Monitoring kidney safety in drug development: emerging technologies and their implications.

Abstract Drug-induced kidney injury is a serious and not uncommon adverse event which needs to be considered during drug development. The current standards used to monitor kidney function, such as blood urea nitrogen and serum creatinine, are late indicators of kidney injury and thus do not allow for timely intervention before loss of function. Improving the diagnosis and monitoring of kidney damage goes hand-in-hand with the identification of new biomarkers and the development of technologies that enable their sensitive and specific measurements. In order to move beyond restriction to internal company decisions, every entity that demonstrates the qualities of a biomarker must gain acceptance by health authorities if it is to be used for regulatory decision making in preclinical studies and clinical trials.

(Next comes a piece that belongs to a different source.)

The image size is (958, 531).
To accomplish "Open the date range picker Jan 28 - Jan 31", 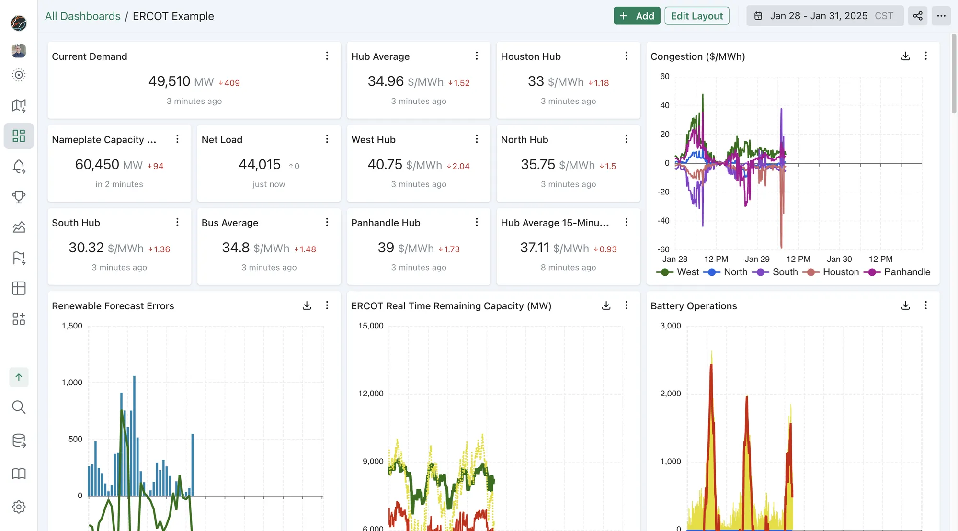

This review focuses on the most promising achievements of new technologies applied to monitoring drug-induced nephrotoxicity (eg, gene expression, imaging, in vitro screening, protein assays) and on the use and implications of peripheral biomarkers such as the urinary protein biomarkers glutathione S-transferase-alpha, N-acetyl-beta-d-glucosaminidase, total protein, cystatin C, beta2-microglobulin, KIM-1, lipocalin-2 and serum cystatin C. Finally, the associated regulatory processes for use in clinics are also discussed.